Building general purpose autonomous robots that suit a wide range of user-specified applications, requires a leap from today's task-specific machines to more flexible and general ones. To achieve this goal, one should move from traditional preprogrammed robots to learning robots that easily can acquire new skills. Learning from Demonstration (LfD) and Imitation Learning (IL), in which the robot learns by observing a human or robot tutor, are among the most popular learning techniques. Showing the robot how to perform a task is often more natural and intuitive than figuring out how to modify a complex control program. However, teaching robots new skills such that they can reproduce the acquired skills under any circumstances, on the right time and in an appropriate way, require good understanding of all challenges in the field.
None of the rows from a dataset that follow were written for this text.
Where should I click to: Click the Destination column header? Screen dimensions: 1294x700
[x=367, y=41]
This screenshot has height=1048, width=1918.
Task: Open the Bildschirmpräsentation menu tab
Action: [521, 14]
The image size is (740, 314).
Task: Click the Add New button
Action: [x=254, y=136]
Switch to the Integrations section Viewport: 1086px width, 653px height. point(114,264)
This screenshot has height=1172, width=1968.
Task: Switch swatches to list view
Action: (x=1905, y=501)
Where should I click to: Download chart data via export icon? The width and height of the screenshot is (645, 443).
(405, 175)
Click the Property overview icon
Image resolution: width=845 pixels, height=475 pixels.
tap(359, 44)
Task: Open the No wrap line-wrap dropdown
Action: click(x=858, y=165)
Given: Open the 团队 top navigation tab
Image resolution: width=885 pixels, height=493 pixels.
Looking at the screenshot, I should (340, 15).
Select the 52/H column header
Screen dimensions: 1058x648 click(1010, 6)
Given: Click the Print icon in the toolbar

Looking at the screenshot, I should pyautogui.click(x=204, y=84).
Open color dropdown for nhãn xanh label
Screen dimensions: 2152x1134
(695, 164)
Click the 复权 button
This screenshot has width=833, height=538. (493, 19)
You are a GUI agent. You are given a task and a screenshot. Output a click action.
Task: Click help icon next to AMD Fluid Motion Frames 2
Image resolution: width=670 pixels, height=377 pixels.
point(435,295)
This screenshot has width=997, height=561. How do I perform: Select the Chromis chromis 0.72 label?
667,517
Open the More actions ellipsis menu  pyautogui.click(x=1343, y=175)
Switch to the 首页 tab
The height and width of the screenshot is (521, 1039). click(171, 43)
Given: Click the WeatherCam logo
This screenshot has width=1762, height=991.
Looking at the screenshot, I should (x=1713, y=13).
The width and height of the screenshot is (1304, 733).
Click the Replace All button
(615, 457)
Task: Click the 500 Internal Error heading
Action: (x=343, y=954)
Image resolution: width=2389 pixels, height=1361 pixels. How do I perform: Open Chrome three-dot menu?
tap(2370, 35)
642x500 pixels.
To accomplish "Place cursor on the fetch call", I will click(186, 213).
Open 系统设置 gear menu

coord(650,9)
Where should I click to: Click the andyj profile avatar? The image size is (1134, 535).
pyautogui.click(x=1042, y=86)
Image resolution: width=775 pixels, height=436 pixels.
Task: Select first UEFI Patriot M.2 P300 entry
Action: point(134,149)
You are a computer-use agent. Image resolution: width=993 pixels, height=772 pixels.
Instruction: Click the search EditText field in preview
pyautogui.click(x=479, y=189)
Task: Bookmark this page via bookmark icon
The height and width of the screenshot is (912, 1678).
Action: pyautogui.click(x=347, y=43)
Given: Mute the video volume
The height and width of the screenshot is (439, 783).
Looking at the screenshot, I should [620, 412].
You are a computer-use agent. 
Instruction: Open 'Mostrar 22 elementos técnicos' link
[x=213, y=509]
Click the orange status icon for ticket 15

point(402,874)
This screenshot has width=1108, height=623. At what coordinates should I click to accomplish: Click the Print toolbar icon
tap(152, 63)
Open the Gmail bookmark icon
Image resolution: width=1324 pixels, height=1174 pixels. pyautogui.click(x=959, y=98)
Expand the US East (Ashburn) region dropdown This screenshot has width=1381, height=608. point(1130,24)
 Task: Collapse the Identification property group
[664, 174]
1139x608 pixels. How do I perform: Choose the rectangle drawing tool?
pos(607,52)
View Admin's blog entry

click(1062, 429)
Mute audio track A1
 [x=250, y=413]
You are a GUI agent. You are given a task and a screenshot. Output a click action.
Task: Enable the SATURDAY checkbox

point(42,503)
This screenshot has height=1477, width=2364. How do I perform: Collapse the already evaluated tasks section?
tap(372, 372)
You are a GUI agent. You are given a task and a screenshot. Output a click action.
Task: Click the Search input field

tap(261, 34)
Studies of imitation learning in humans and animals show that several cognitive abilities are engaged to learn new skills correctly. The most remarkable ones are the ability to direct attention to important aspects of demonstrations, and adapting observed actions to the agents own body. Moreover, a clear understanding of the demonstrator's intentions and an ability to generalize to new situations are essential. Once learning is accomplished, various stimuli may trigger the cognitive system to execute new skills that have become part of the robot's repertoire.
The goal of this thesis is to develop methods for learning from demonstration that mainly focus on understanding the tutor's intentions, and recognizing which elements of a demonstration need the robot's attention. An architecture containing required cognitive functions for learning and reproduction of high-level aspects of demonstrations is proposed. Several learning methods for directing the robot's attention and identifying relevant information are introduced. The architecture integrates motor actions with concepts, objects and environmental states to ensure correct reproduction of skills.
Another major contribution of this thesis is methods to resolve ambiguities in demonstrations where the tutor's intentions are not clearly expressed and several demonstrations are required to infer intentions correctly. The provided solution is inspired by human memory models and priming mechanisms that give the robot clues that increase the probability of inferring intentions correctly. In addition to robot learning, the developed techniques are applied to a shared control system based on visual servoing guided behaviors and priming mechanisms.
The architecture and learning methods are applied and evaluated in several real world scenarios that require clear understanding of intentions in the demonstrations. Finally, the developed learning methods are compared, and conditions where each of them has better applicability are discussed.